THE PROBLEM
Transcribe every entry word for word.

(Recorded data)
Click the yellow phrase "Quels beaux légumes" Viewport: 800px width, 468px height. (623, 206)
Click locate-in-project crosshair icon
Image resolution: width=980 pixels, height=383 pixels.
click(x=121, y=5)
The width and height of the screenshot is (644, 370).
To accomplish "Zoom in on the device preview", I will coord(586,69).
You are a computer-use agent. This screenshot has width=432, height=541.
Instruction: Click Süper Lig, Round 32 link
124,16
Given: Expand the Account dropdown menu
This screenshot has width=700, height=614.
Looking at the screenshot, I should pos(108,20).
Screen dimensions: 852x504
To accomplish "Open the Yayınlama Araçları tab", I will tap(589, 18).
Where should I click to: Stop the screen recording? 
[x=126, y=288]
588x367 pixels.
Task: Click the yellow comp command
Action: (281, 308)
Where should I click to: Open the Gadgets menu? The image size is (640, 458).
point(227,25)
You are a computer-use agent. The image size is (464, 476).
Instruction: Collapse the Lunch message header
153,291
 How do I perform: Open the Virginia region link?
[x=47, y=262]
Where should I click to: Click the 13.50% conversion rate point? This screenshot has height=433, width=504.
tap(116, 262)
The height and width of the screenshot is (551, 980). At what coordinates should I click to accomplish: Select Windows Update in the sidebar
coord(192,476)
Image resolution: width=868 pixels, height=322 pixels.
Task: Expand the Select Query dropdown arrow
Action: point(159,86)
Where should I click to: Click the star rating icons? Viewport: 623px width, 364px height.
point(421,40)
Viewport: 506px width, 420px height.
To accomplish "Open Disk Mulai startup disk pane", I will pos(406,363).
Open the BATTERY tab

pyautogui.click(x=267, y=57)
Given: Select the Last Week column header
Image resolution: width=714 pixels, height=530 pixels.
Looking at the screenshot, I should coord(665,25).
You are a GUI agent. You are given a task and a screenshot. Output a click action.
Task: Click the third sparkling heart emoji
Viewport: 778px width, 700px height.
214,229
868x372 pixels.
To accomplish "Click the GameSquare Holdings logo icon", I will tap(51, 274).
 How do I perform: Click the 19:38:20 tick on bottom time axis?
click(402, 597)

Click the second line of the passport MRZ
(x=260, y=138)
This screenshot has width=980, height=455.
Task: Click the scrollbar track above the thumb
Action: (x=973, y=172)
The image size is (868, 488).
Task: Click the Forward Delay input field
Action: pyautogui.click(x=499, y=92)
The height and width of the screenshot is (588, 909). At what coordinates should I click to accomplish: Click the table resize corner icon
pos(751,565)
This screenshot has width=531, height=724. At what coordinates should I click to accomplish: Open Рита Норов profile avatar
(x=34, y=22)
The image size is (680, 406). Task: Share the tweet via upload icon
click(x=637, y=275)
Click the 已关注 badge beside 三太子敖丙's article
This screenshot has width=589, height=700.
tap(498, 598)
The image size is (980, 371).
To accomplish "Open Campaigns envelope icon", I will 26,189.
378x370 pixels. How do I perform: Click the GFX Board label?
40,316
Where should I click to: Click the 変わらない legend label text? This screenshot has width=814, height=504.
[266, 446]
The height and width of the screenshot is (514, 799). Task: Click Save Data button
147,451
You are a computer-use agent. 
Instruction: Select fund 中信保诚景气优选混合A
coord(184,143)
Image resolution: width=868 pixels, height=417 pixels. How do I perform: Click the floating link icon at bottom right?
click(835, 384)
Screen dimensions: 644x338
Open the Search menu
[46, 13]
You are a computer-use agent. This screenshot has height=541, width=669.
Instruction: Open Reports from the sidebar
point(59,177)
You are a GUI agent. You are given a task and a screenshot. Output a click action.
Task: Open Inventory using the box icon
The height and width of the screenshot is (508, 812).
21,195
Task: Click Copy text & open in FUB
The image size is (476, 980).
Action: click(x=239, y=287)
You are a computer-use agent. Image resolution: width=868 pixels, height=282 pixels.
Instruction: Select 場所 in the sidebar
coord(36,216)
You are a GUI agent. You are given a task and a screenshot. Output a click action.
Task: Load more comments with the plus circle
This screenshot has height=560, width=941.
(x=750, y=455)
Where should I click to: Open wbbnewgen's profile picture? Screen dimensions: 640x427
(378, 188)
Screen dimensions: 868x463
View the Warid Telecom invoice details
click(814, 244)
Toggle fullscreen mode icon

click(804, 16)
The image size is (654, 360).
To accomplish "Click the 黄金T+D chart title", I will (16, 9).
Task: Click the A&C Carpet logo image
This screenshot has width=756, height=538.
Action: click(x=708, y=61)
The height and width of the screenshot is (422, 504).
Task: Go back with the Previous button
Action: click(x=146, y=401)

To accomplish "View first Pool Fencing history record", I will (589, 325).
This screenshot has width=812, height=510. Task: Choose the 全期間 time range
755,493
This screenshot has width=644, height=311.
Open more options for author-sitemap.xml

SOLUTION
Click the yellow phrase "Quels beaux légumes" Viewport: 800px width, 468px height. (623, 206)
Click locate-in-project crosshair icon
Image resolution: width=980 pixels, height=383 pixels.
click(x=121, y=5)
The width and height of the screenshot is (644, 370).
To accomplish "Zoom in on the device preview", I will coord(586,69).
You are a computer-use agent. This screenshot has width=432, height=541.
Instruction: Click Süper Lig, Round 32 link
124,16
Given: Expand the Account dropdown menu
This screenshot has width=700, height=614.
Looking at the screenshot, I should pos(108,20).
Screen dimensions: 852x504
To accomplish "Open the Yayınlama Araçları tab", I will tap(589, 18).
Where should I click to: Stop the screen recording? 
[x=126, y=288]
588x367 pixels.
Task: Click the yellow comp command
Action: (281, 308)
Where should I click to: Open the Gadgets menu? The image size is (640, 458).
point(227,25)
You are a computer-use agent. The image size is (464, 476).
Instruction: Collapse the Lunch message header
153,291
 How do I perform: Open the Virginia region link?
[x=47, y=262]
Where should I click to: Click the 13.50% conversion rate point? This screenshot has height=433, width=504.
tap(116, 262)
The height and width of the screenshot is (551, 980). At what coordinates should I click to accomplish: Select Windows Update in the sidebar
coord(192,476)
Image resolution: width=868 pixels, height=322 pixels.
Task: Expand the Select Query dropdown arrow
Action: point(159,86)
Where should I click to: Click the star rating icons? Viewport: 623px width, 364px height.
point(421,40)
Viewport: 506px width, 420px height.
To accomplish "Open Disk Mulai startup disk pane", I will pos(406,363).
Open the BATTERY tab

pyautogui.click(x=267, y=57)
Given: Select the Last Week column header
Image resolution: width=714 pixels, height=530 pixels.
Looking at the screenshot, I should coord(665,25).
You are a GUI agent. You are given a task and a screenshot. Output a click action.
Task: Click the third sparkling heart emoji
Viewport: 778px width, 700px height.
214,229
868x372 pixels.
To accomplish "Click the GameSquare Holdings logo icon", I will tap(51, 274).
 How do I perform: Click the 19:38:20 tick on bottom time axis?
click(402, 597)

Click the second line of the passport MRZ
(x=260, y=138)
This screenshot has width=980, height=455.
Task: Click the scrollbar track above the thumb
Action: (x=973, y=172)
The image size is (868, 488).
Task: Click the Forward Delay input field
Action: pyautogui.click(x=499, y=92)
The height and width of the screenshot is (588, 909). At what coordinates should I click to accomplish: Click the table resize corner icon
pos(751,565)
This screenshot has width=531, height=724. At what coordinates should I click to accomplish: Open Рита Норов profile avatar
(x=34, y=22)
The image size is (680, 406). Task: Share the tweet via upload icon
click(x=637, y=275)
Click the 已关注 badge beside 三太子敖丙's article
This screenshot has width=589, height=700.
tap(498, 598)
The image size is (980, 371).
To accomplish "Open Campaigns envelope icon", I will 26,189.
378x370 pixels. How do I perform: Click the GFX Board label?
40,316
Where should I click to: Click the 変わらない legend label text? This screenshot has width=814, height=504.
[266, 446]
The height and width of the screenshot is (514, 799). Task: Click Save Data button
147,451
You are a computer-use agent. 
Instruction: Select fund 中信保诚景气优选混合A
coord(184,143)
Image resolution: width=868 pixels, height=417 pixels. How do I perform: Click the floating link icon at bottom right?
click(835, 384)
Screen dimensions: 644x338
Open the Search menu
[46, 13]
You are a computer-use agent. This screenshot has height=541, width=669.
Instruction: Open Reports from the sidebar
point(59,177)
You are a GUI agent. You are given a task and a screenshot. Output a click action.
Task: Open Inventory using the box icon
The height and width of the screenshot is (508, 812).
21,195
Task: Click Copy text & open in FUB
The image size is (476, 980).
Action: click(x=239, y=287)
You are a computer-use agent. Image resolution: width=868 pixels, height=282 pixels.
Instruction: Select 場所 in the sidebar
coord(36,216)
You are a GUI agent. You are given a task and a screenshot. Output a click action.
Task: Load more comments with the plus circle
This screenshot has height=560, width=941.
(x=750, y=455)
Where should I click to: Open wbbnewgen's profile picture? Screen dimensions: 640x427
(378, 188)
Screen dimensions: 868x463
View the Warid Telecom invoice details
click(814, 244)
Toggle fullscreen mode icon

click(804, 16)
The image size is (654, 360).
To accomplish "Click the 黄金T+D chart title", I will (16, 9).
Task: Click the A&C Carpet logo image
This screenshot has width=756, height=538.
Action: click(x=708, y=61)
The height and width of the screenshot is (422, 504).
Task: Go back with the Previous button
Action: click(x=146, y=401)

To accomplish "View first Pool Fencing history record", I will (589, 325).
This screenshot has width=812, height=510. Task: Choose the 全期間 time range
755,493
This screenshot has width=644, height=311.
Open more options for author-sitemap.xml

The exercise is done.